3. Traditional leather cowboy boots
Traditional cowboy boots are 13 inches (33cm) tall and usually have a heel height of 1.25 to 1.50 inches (3.2 to 3.8cm). It is quite possible to find these boots with a french toe (subdued square), blunt toe (narrow square), or square toe — so if you’re afraid of “pointy-toe cowboy boots” not being acceptable, then there are alternatives.
Good quality traditional cowboy boots shine well and look GREAT with suits (jacket & tie), dress clothes, or khakis at the office. Walking on carpet or other soft flooring doesn’t make the heels cause a sound to attract attention. Now, admittedly, walking with traditional cowboy boot heels across wood floors will definitely produce that distinctive “cowboy boot clunk.”
You know what? Some men, including me, LIKE to hear that sound. The boots contribute to a masculine style of a confident man.

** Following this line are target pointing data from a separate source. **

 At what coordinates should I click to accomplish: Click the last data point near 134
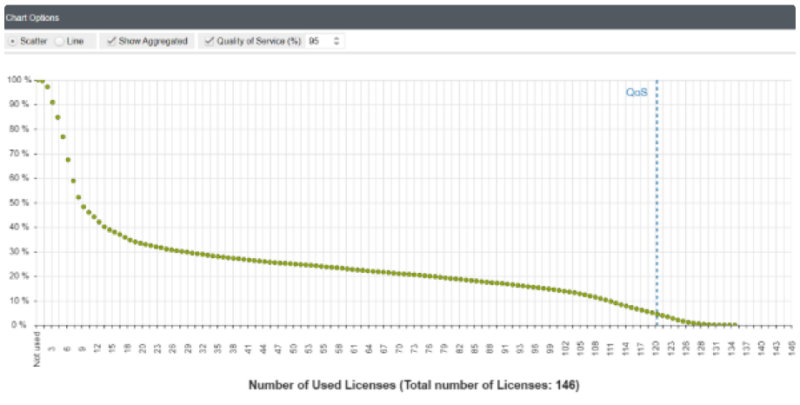(736, 325)
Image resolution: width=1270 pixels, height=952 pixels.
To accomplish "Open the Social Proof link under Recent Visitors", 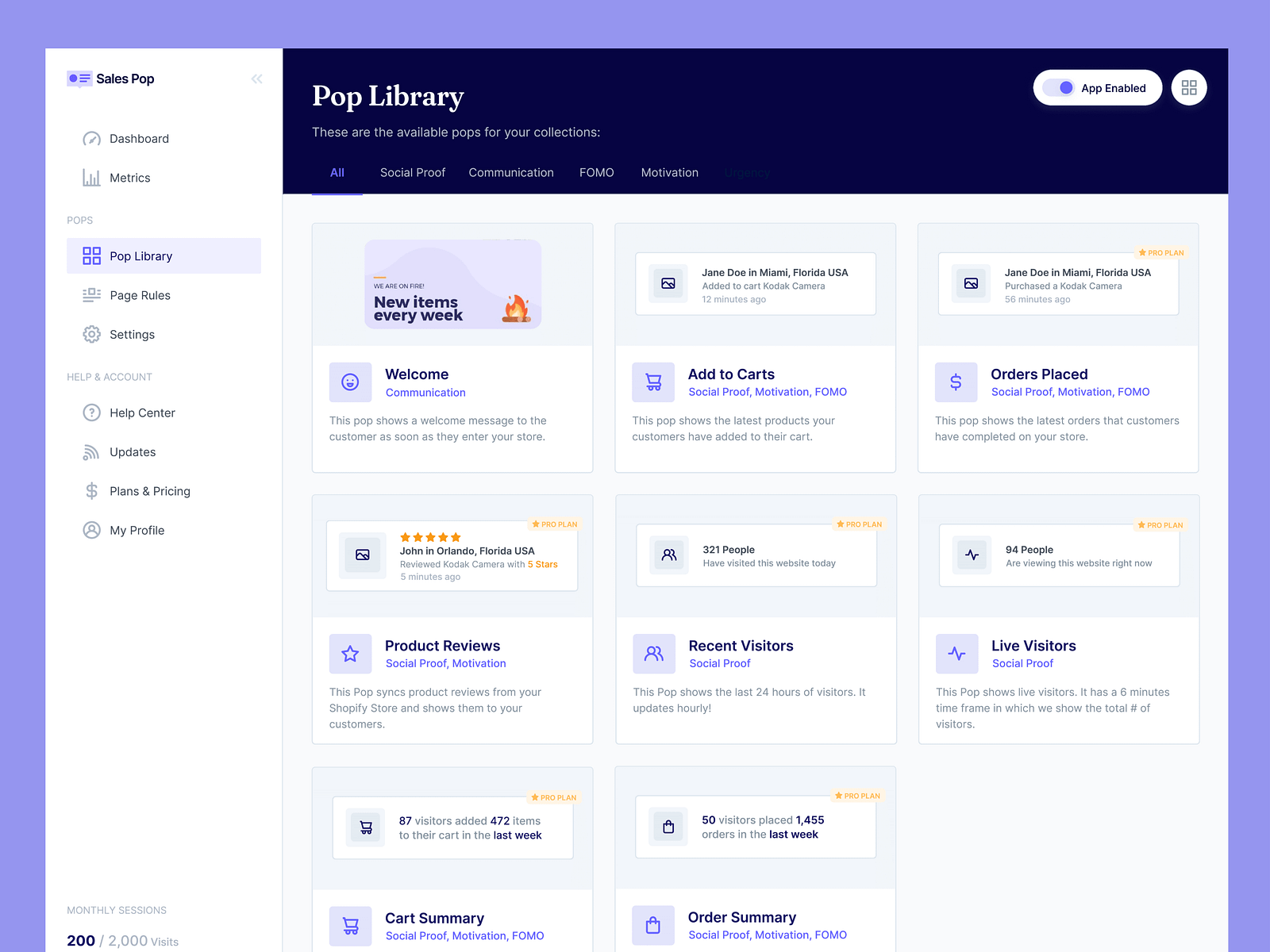I will click(720, 663).
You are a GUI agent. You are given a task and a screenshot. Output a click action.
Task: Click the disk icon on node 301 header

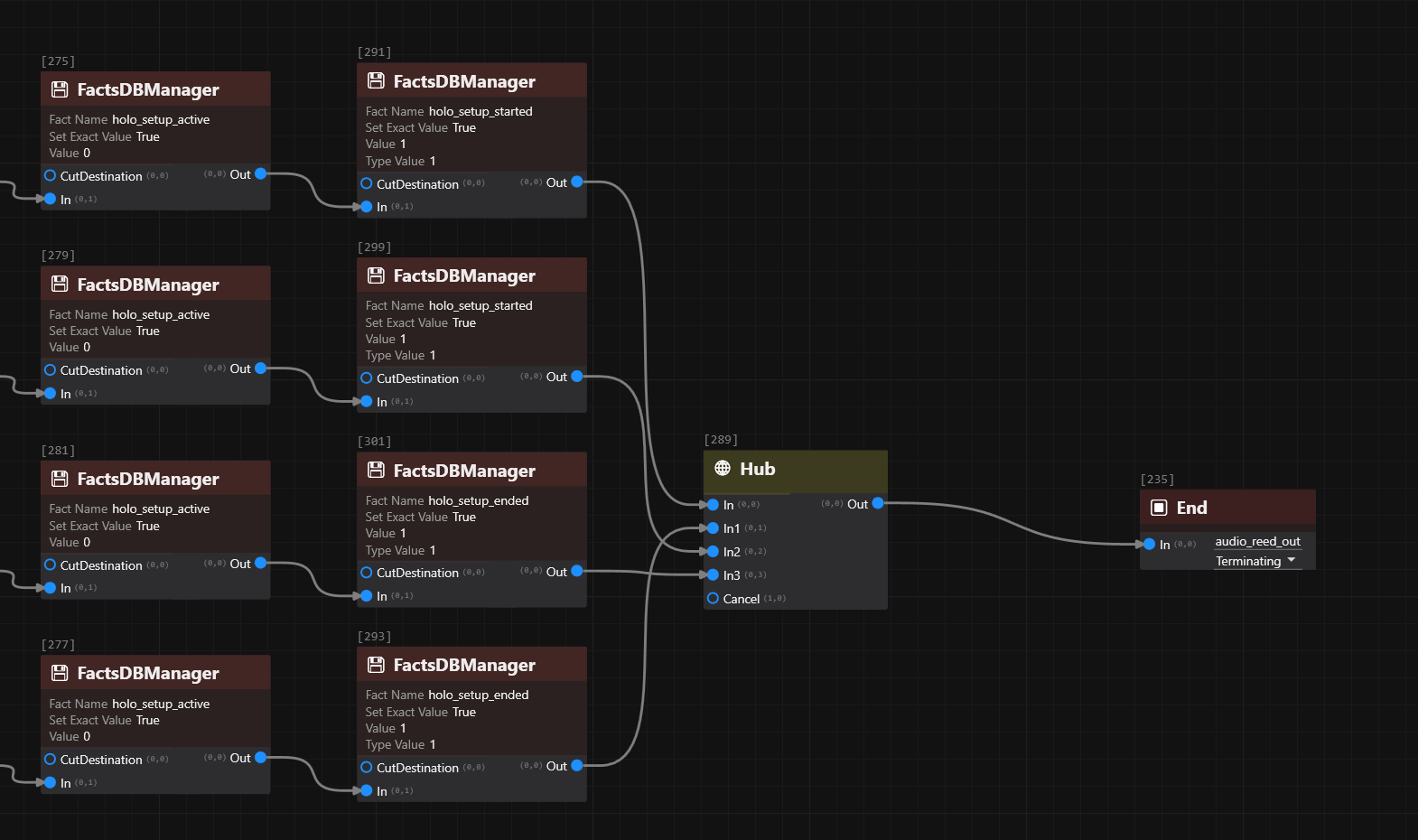pyautogui.click(x=376, y=471)
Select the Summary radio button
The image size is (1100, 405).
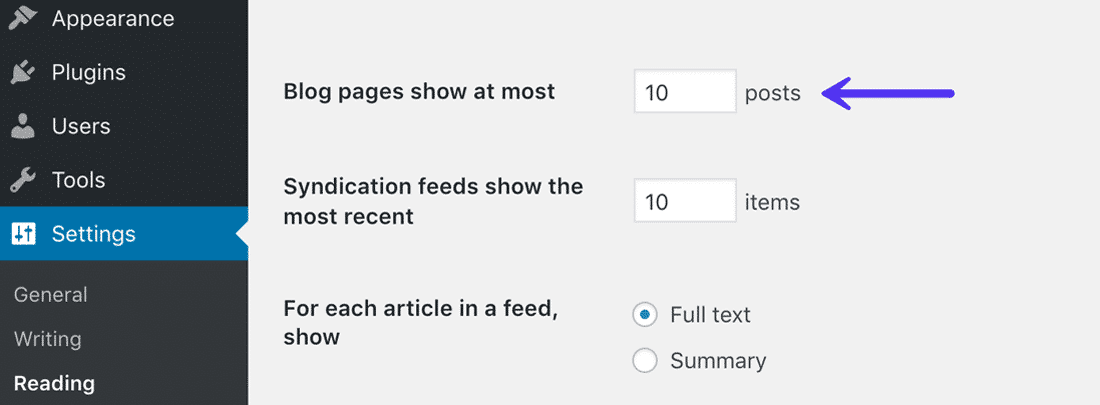(645, 361)
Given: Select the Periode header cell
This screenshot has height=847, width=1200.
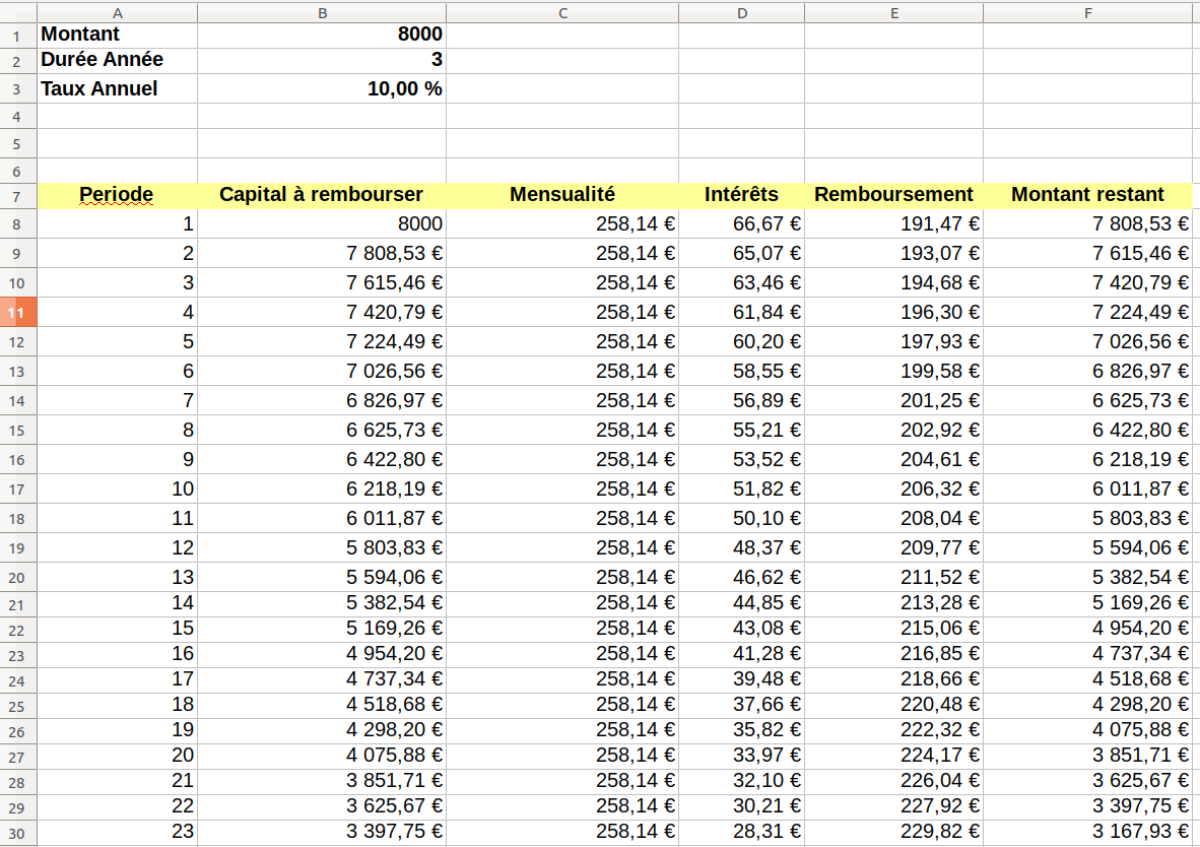Looking at the screenshot, I should (x=118, y=195).
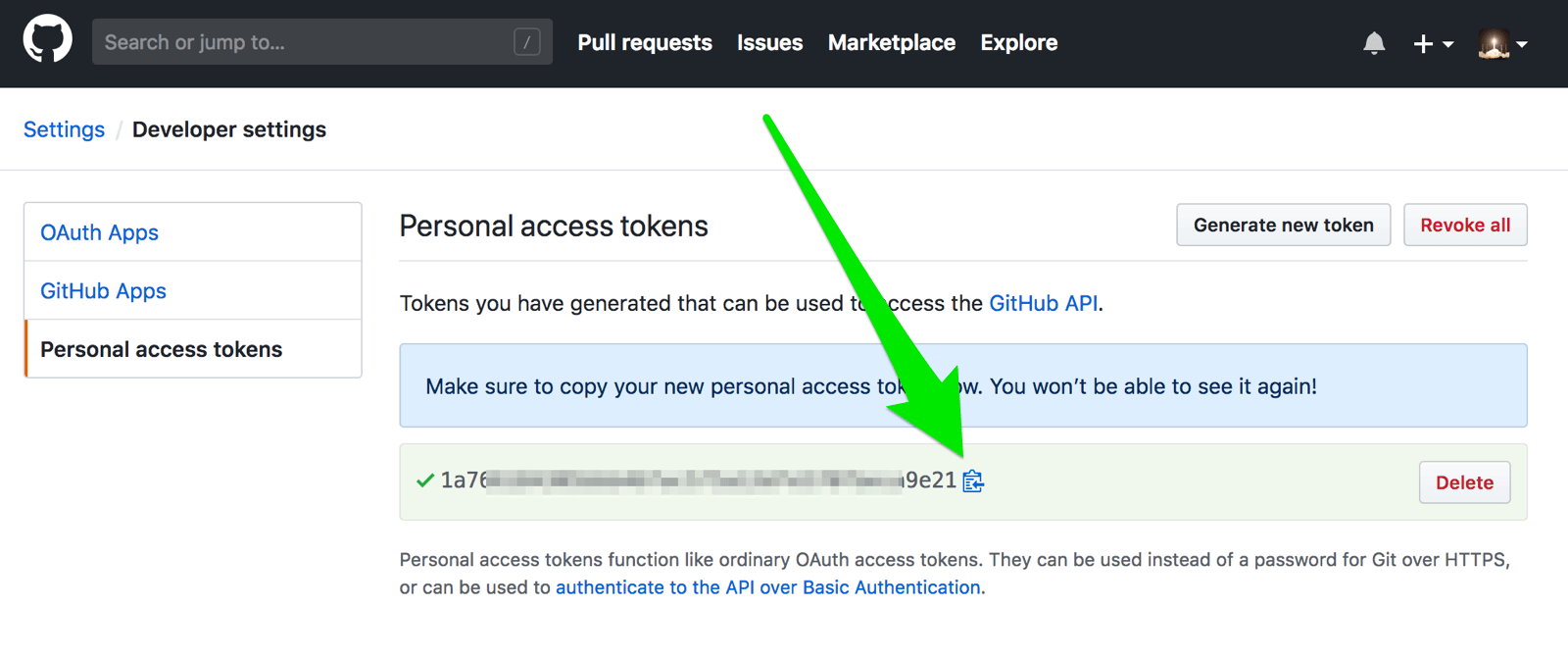Click the plus icon in the header
Image resolution: width=1568 pixels, height=657 pixels.
click(x=1421, y=42)
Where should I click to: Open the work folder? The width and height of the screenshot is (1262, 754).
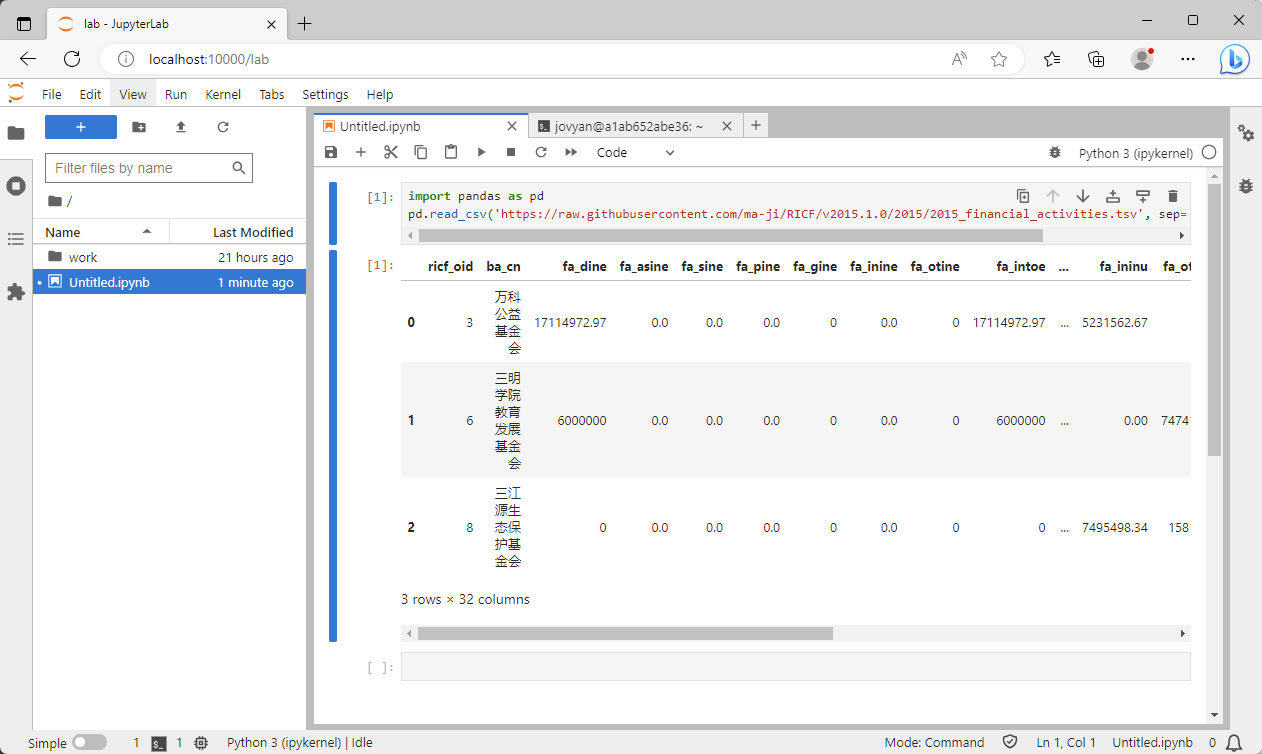(x=84, y=257)
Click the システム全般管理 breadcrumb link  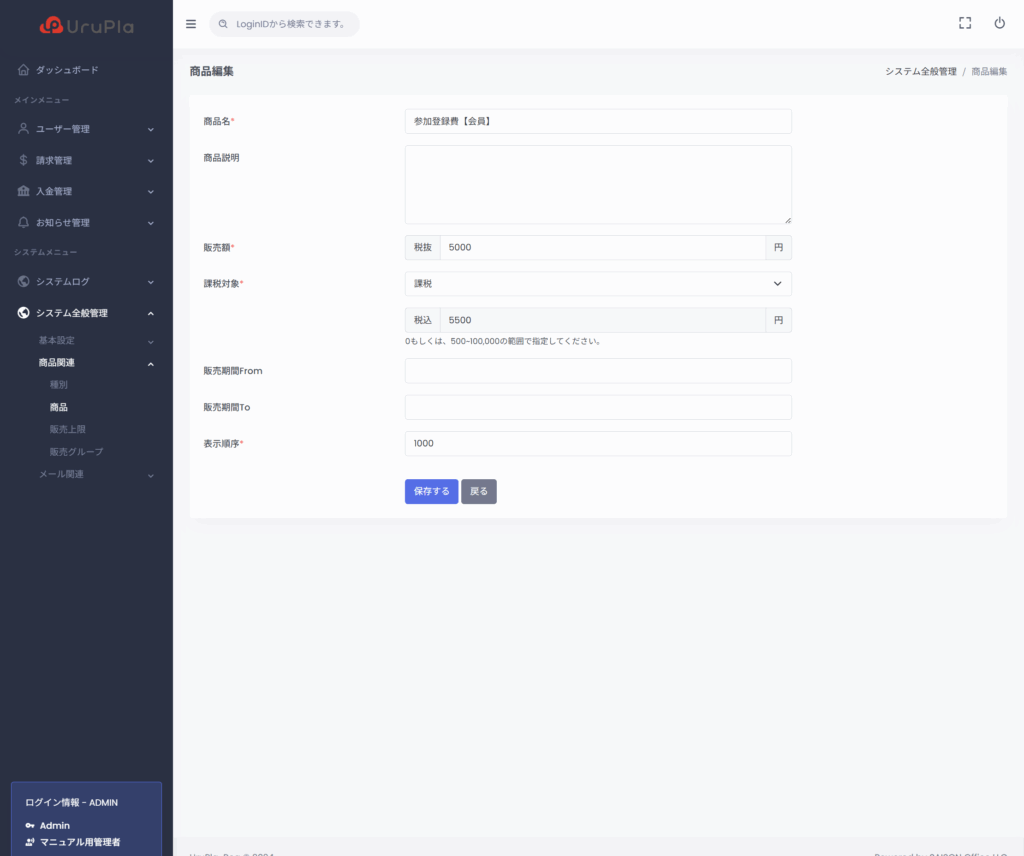pyautogui.click(x=920, y=72)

It is possible to find dress leather boots in all colors, but those that fall into the “dress cowboy boot” category are usually black, brown, or black cherry. I have about 15 pairs of traditional leather cowboy boots in these colors.
4. Traditional exotic-skin cowboy boots
Nothin’ says “fancy-dress-up” more than a pair of quality exotic skin cowboy boots. Boots made with the skins of crocodile, alligator, or caiman, lizard, and ostrich are much more common (and affordable) these days. And man, do they look sharp with dress clothes!
I have several pairs of cowboy boots made with exotic skins that I wear very regularly to the office. In fact, exotic skin cowboy boots are the most plentiful in my cowboy boot collection.
Why? They look great and contribute to a style of class, masculinity, and confidence that I am known for. I see men around the office check out my boots daily and I can tell they admire the boots and/or my courage to wear them. But hardly anyone says anything about them because boots like these are sorta my signature when I am not riding my Harley.
It is quite possible to get exotic skin boots in a wide variety of colors from white to bone to tan to blue to red to green to orange (cognac) — you name it; they can dye it. However, for dressy occasions (especially when a man wears them with suits), boots that are dyed black, black cherry, and brown are most common. Also, boots with fancy inlays and stitching patterns are usually best when worn with denim jeans in a casual setting.
However, being the boot aficionado that I am, I wear boots with fancy designs as often as I wear more subdued-looking boots. I am long past worrying about “what will so-and-so say?” I am my own man — confident in boots.
So these are my opinions about dress boots. I am not a style queen blogger. I am a guy who enjoys his boots and wears them every day!